Event 3

Summary Report: WORKSHOP “DATA SCIENCE ON AWS PLATFORM”

Event Objectives

  • Introduce an overview of the ecosystem of artificial intelligence (AI) services available on AWS.
  • Guide practical processes for building and training AI models using Amazon SageMaker.
  • Demonstrate how to deploy AI models from laboratory to production and integrate them into applications through APIs.

Speaker List

  • Mr. Van Hoang Kha - Cloud Solutions Architect, Leader of AWS User Group (Sharing solution architecture perspective).
  • Mr.
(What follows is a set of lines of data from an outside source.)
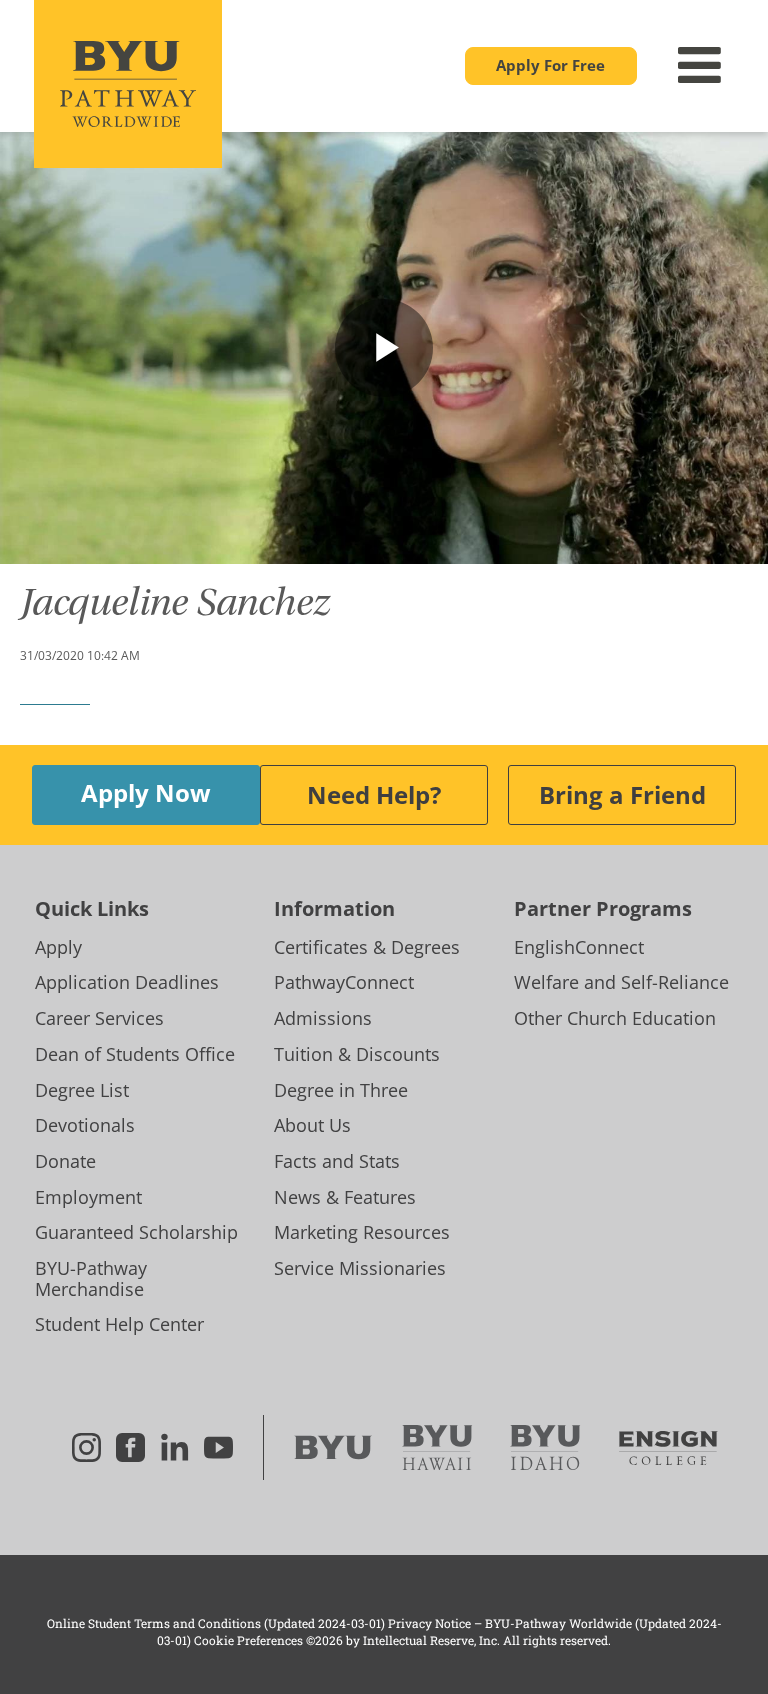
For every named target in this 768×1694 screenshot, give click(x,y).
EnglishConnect (579, 947)
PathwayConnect (344, 982)
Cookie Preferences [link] (248, 1640)
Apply (58, 947)
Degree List (82, 1090)
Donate (65, 1161)
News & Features (345, 1197)
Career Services (99, 1018)
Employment (88, 1197)
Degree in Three (341, 1090)
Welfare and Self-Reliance (621, 982)
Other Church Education (615, 1018)
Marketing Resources (362, 1232)
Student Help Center (119, 1324)
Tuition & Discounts (357, 1054)
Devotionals (85, 1125)
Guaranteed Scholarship (136, 1232)
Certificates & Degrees (367, 947)
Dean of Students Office (135, 1054)
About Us (312, 1125)
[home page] (128, 83)
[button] (551, 66)
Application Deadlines (127, 982)
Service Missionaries (360, 1268)
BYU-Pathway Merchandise (91, 1278)
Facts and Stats (337, 1161)
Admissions (323, 1018)
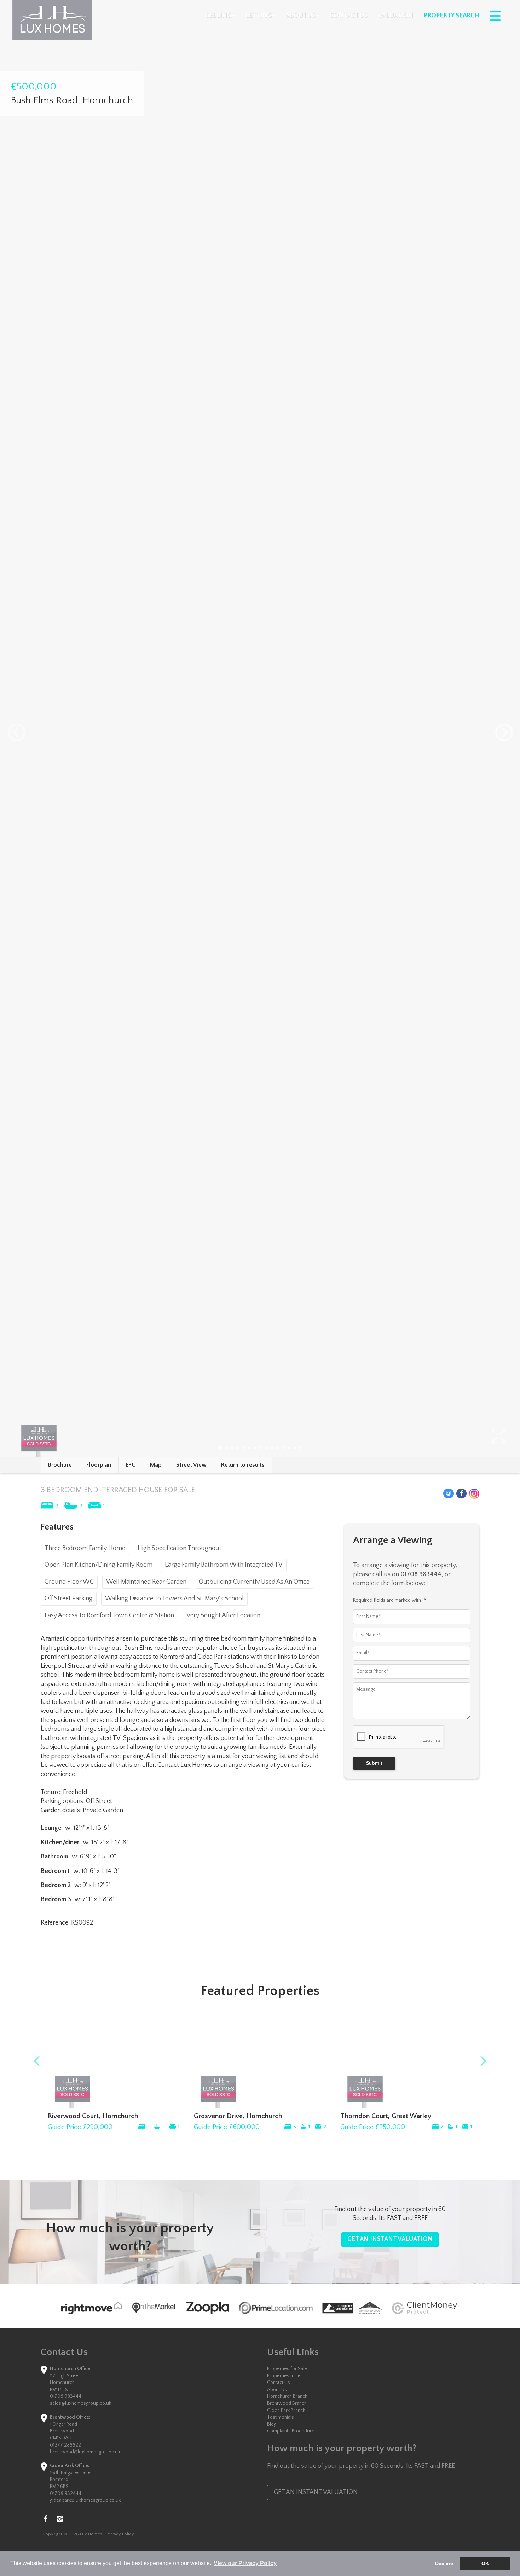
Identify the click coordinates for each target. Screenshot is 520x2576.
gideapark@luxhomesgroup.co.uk (85, 2500)
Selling (218, 15)
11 (278, 1448)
Bach Doan Vuong - Cloud DevOps Engineer, AWS Community Builder (Sharing operations and deployment perspective).

In-Depth Content

The Importance of Cloud Computing in Data Science

  • Analysis of the core role of Cloud Computing: Not just storage, Cloud provides unlimited computing power to process Big Data and train complex AI models that personal computers struggle to handle.
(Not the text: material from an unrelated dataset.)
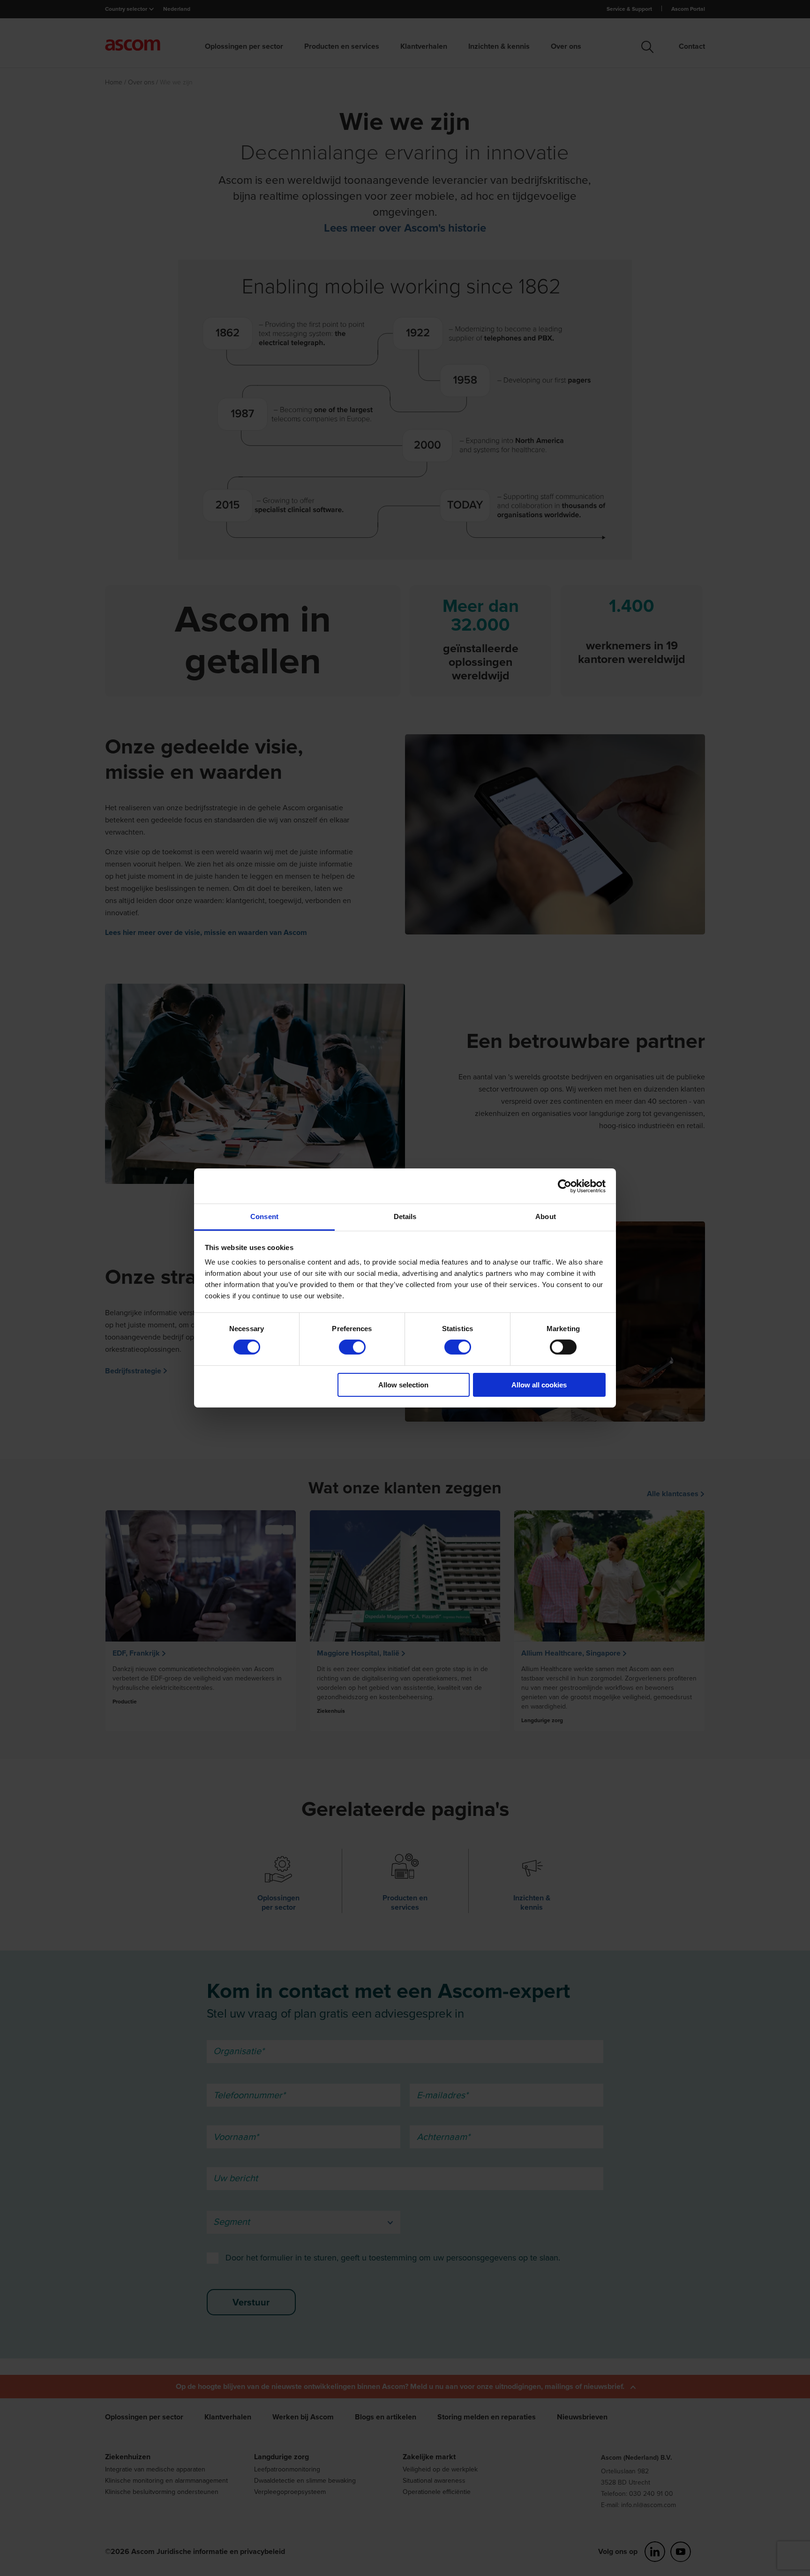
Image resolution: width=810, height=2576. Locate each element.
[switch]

  • Efficiency comparison between Cloud and On-premise (Physical servers):

    • Cloud: Strengths lie in Elasticity — can scale resources up/down instantly, extremely fast deployment, convert CAPEX (Capital Expenditure) to OPEX (Operating Expenditure), and easily integrate new technologies.
    • On-premise: Faces major barriers in initial hardware costs, difficulty expanding infrastructure when data surges, and expensive maintenance personnel.
  • AWS plays the role of backbone for the entire Data Science pipeline: Provides a closed-loop process from raw data collection, cleaning, training to when the model is put into practical use.

AI Architecture Layers on AWS

AWS categorizes AI services into 3 separate layers, designed to suit different user audiences with varying technical levels and control needs:

1. AI Services (Fully Managed Service Layer)

“Instant noodle” solution for Developers who want to integrate intelligence into applications without deep ML algorithm knowledge.

  • These are pre-trained models by AWS with billions of data points.

  • Users only need to send data via API and receive analysis results.

  • Notable services:

    • Amazon Comprehend: Understand and analyze text meaning, user sentiment (NLP).
    • Amazon Translate: Remove language barriers with automatic translation capabilities.
    • Amazon Textract: “Read” documents, extract text and tables from scanned files/images.
    • Amazon Rekognition: Computer vision, recognize objects, faces in images/videos.
    • Amazon Polly: Natural artificial voice reading (Text-to-Speech).
    • Amazon Bedrock: Gateway to today’s leading Large Language Models (LLMs).

Benefits: Extremely fast time-to-market, no effort building models from scratch.

2. ML Services (Semi-Managed Layer)

Powerful tool for Data Scientists & ML Engineers needing professional environments to build their own models.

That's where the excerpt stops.